#### YOUR ASSIGNMENT:
Write out each line of the entries below that holds the word "will".

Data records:
────────────────────

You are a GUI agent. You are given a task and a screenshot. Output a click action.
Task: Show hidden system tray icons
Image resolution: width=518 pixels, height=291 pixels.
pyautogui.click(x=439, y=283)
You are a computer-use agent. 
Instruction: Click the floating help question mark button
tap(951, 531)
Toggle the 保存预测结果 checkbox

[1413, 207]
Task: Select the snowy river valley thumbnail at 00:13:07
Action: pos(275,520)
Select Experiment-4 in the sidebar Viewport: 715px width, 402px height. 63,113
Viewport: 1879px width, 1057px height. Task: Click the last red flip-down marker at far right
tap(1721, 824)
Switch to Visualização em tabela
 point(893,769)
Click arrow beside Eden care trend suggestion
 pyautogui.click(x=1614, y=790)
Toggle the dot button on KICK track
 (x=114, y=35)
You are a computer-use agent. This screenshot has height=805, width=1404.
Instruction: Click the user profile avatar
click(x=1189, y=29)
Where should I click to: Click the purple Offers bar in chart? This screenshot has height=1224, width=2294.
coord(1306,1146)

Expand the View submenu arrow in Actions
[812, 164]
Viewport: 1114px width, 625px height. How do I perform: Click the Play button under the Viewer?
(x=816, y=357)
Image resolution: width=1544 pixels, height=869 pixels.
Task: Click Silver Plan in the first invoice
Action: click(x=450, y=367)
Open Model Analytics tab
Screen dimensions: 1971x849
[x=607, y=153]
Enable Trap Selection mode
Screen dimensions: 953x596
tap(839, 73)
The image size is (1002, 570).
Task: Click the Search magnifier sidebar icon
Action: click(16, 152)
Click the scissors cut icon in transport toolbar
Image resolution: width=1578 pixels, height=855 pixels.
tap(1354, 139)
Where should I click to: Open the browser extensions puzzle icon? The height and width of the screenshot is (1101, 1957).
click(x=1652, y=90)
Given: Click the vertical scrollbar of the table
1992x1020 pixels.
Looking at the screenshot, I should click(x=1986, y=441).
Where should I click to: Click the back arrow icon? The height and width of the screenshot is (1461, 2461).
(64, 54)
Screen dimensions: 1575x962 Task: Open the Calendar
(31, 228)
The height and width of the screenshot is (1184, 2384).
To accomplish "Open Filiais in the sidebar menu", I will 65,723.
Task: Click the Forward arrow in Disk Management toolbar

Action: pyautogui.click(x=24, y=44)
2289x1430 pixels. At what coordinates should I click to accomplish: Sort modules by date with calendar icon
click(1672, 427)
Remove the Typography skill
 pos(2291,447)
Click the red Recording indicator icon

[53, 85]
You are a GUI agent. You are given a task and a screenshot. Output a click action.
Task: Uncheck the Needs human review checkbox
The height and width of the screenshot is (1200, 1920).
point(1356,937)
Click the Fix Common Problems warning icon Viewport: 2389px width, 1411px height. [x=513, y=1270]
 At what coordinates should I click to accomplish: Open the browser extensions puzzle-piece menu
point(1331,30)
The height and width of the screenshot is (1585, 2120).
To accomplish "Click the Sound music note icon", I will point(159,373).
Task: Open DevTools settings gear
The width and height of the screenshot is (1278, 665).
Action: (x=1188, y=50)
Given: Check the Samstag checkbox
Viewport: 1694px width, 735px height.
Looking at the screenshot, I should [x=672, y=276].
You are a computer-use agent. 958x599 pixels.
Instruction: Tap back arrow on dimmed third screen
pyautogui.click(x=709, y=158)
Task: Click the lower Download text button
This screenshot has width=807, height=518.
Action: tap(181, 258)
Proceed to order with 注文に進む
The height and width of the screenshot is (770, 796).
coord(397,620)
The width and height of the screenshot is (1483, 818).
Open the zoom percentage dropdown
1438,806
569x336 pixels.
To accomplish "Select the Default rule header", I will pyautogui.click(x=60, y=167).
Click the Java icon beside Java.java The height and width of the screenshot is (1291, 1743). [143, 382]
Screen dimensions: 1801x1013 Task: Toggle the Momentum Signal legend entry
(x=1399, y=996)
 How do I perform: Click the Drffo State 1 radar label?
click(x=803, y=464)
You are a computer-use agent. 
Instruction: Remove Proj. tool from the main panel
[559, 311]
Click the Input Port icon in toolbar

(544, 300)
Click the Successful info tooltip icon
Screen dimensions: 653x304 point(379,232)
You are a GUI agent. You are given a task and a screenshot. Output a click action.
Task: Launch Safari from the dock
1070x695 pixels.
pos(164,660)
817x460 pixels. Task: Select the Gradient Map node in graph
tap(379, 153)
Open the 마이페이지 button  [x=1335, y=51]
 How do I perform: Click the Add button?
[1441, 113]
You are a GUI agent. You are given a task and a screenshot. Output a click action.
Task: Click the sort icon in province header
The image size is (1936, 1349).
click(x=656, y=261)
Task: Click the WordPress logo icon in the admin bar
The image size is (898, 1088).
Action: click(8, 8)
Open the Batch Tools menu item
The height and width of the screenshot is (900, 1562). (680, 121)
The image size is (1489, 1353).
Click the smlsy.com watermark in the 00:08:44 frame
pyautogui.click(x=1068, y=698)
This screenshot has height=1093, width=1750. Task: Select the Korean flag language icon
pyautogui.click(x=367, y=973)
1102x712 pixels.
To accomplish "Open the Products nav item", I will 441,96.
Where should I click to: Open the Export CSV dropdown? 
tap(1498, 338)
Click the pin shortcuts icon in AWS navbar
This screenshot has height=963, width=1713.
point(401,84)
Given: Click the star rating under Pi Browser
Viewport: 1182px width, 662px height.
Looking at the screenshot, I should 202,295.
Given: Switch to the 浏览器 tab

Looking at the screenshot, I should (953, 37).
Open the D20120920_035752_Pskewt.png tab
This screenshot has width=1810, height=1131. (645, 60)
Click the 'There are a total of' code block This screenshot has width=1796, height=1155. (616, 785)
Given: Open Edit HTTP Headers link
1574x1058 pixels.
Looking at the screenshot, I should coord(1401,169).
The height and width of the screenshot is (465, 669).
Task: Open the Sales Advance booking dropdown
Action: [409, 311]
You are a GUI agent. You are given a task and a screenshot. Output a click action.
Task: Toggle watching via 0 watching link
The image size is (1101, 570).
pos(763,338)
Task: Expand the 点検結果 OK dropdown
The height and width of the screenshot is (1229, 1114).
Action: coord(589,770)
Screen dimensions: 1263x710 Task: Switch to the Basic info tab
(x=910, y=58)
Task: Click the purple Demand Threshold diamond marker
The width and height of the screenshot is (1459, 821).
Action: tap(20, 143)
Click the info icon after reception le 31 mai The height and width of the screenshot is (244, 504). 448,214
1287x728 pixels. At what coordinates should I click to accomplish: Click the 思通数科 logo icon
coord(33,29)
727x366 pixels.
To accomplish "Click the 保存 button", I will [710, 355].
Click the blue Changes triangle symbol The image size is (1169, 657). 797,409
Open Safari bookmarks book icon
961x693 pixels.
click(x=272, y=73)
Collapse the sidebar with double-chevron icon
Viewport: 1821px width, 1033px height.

────────────────────

#### YOUR SOLUTION:
To accomplish "Open Filiais in the sidebar menu", I will 65,723.
To accomplish "Click the Sound music note icon", I will point(159,373).
To accomplish "Select the Default rule header", I will pyautogui.click(x=60, y=167).
To accomplish "Open the Products nav item", I will 441,96.
To accomplish "Click the 保存 button", I will [710, 355].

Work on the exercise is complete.